### TASK REQUIREMENTS
Without including any pictures, copy every line below exactly.

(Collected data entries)
=== Section Start ===
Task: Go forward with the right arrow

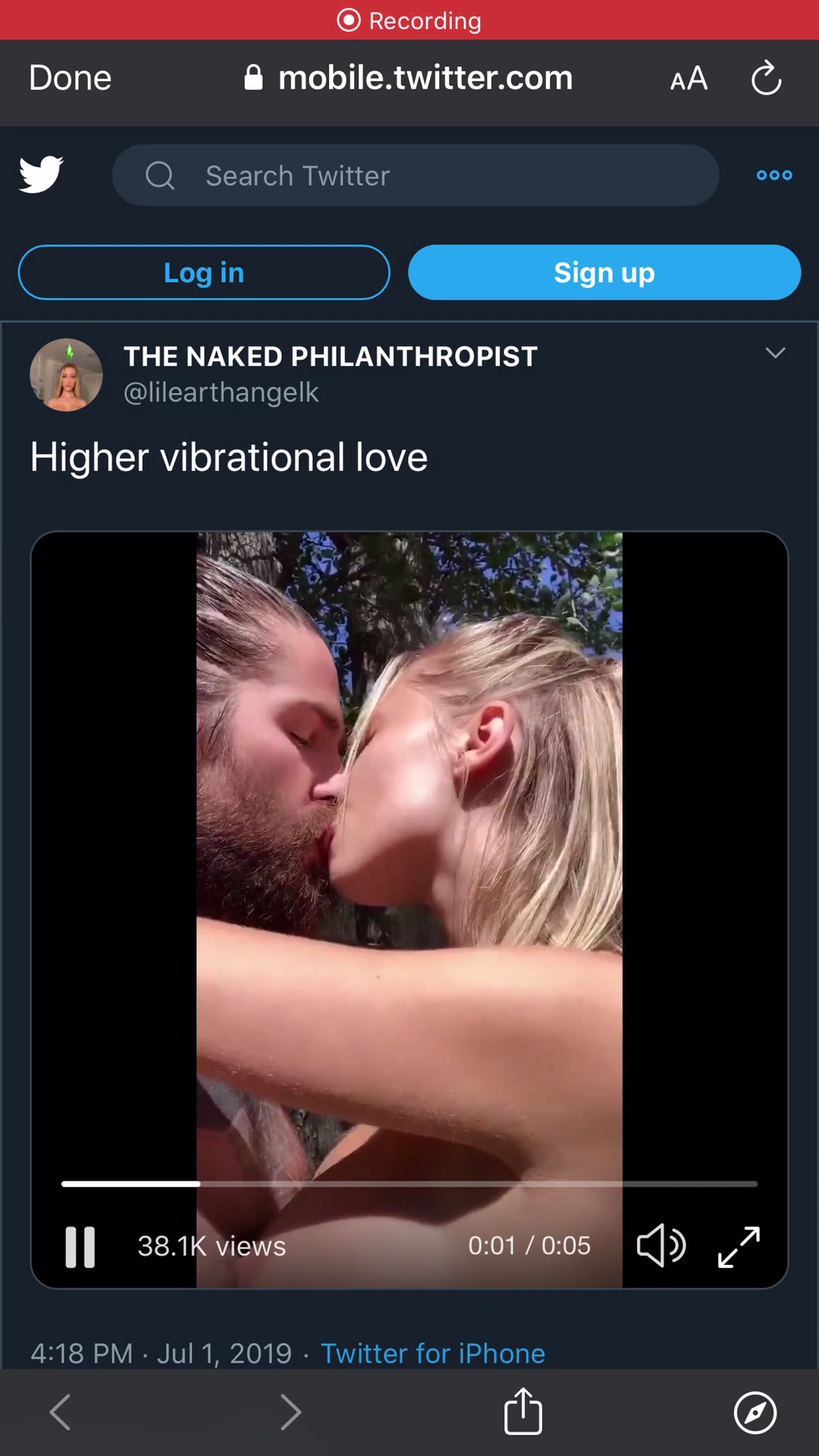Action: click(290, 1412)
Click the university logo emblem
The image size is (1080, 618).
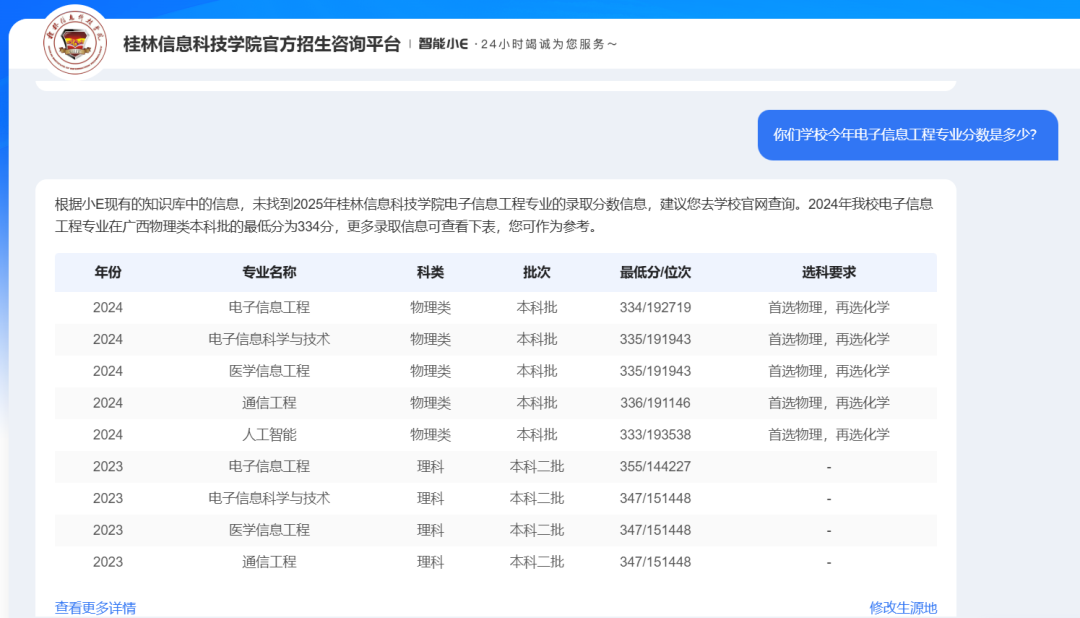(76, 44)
=== Section End ===
### ANSWER TO THE EXERCISE
Task: Go forward with the right arrow

Action: click(290, 1412)
Click the university logo emblem
The image size is (1080, 618).
(76, 44)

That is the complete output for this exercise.